Affiliations: [a] Neuroscience Research Laboratory, Medical Research Service (151), Bay Pines VA, Medical Center, Bay Pines, FL, USA | [b] Department of Pharmacology and Thera-peutics, University of South Florida College of Medicine, Tampa, Florida, USA | [c] Department of Neurology and Department of Physiology and Biophysics, University of South Florida College of Medicine, Tampa, FL, USA
Correspondence:
[*]
Corresponding author: Ming Chen, Ph.D., Neuroscience Re-search Laboratory, Medical Research Service (151), Bay Pines VA Medical Center, Bay Pines, Florida 33744, USA, Fax: +1 727 398 9467, E-mail: [email protected]

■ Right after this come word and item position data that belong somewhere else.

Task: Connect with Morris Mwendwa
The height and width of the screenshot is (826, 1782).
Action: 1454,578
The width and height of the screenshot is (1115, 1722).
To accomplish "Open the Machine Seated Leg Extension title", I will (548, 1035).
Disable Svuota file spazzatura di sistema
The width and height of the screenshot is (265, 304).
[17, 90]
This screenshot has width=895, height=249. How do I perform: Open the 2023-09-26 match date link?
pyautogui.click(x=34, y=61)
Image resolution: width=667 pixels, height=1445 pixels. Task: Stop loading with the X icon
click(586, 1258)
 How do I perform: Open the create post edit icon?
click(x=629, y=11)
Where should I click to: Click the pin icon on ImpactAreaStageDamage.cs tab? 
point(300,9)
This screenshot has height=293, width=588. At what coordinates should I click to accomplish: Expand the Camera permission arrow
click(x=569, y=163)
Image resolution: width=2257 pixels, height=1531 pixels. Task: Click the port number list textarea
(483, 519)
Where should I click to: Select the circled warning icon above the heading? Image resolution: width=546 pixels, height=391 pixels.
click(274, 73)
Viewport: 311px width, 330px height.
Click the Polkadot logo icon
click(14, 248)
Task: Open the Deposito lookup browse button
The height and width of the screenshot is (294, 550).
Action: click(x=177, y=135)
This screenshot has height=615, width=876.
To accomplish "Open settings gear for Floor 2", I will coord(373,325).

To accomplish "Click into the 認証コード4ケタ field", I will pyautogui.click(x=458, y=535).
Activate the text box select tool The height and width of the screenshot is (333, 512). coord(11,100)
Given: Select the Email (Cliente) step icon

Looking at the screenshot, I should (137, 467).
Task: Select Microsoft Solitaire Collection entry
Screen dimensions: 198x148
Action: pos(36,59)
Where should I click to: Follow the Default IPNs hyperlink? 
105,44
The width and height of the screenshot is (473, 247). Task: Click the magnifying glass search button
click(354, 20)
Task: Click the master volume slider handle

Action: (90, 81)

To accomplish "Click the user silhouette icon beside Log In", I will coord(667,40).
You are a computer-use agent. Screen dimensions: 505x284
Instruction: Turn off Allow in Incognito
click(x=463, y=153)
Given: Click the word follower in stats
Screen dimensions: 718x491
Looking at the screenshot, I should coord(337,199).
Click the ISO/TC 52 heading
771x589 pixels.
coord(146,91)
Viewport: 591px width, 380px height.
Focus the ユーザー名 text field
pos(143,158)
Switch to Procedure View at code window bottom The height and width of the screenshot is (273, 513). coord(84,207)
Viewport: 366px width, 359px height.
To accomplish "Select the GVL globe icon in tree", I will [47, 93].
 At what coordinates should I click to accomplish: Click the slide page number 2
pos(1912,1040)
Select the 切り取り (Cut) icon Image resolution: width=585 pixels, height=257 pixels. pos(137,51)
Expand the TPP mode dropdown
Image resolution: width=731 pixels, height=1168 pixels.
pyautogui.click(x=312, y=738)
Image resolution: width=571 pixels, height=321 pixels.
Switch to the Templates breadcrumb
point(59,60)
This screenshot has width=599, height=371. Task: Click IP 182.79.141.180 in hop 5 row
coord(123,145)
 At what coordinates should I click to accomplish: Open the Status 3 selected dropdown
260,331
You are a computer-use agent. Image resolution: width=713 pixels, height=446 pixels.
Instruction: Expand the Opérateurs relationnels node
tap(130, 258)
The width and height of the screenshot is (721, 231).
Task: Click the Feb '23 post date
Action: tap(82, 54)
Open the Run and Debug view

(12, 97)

Abstract: Alzheimer's disease (AD) has been intensively studied for decades, but why has its common pathological cause remained so enigmatic? Our studies have suggested that plaques and tangles occur spontaneously during aging as a result of a natural decline of energy metabolism and Ca2+ signaling, but not necessarily due to conventional pathogens. This view would lead to an unexpected outcome; that is, natural aging plays a more important role in neurodegeneration than is currently recognized. Does this model over-simplify the disease origin? We know that AD-type neurodegeneration typically occurs at the end stages of life when not only do plaques and tangles appear, but also many other bodily changes as well (bone loss and skin wrinkling, etc). Neurodegeneration differs from the latter changes mainly by “social” consequences, not by “physiological” origin. If neurodegeneration is a natural event, then why do only some people, but not others, develop AD? Obviously, additional factors are required for neurodegeneration to develop into AD. By comparing current models and ruling out other possibilities, we think that several known “risk factors” most likely play a critical role in the late-onset sporadic AD. These risk factors can exert their effects either by providing the conditions for ailing neurons to die (extended longevity and sedentary lifestyle), or by enhancing the individual's “vulnerability” to natural neurodegeneration (low synapse reserve). In this context, late-onset sporadic AD would be similar to many other age-related conditions where perhaps no single pathogen can be held exclusively responsible for most cases; rather, many risk factors are important to allow the initial defect to turn into clinical diseases. Accordingly, these factors should be the primary targets for AD prevention. Yet, some other AD cases, especially the early-onset ones, may be complicated by the concomitant involvement of other diseases in the brain.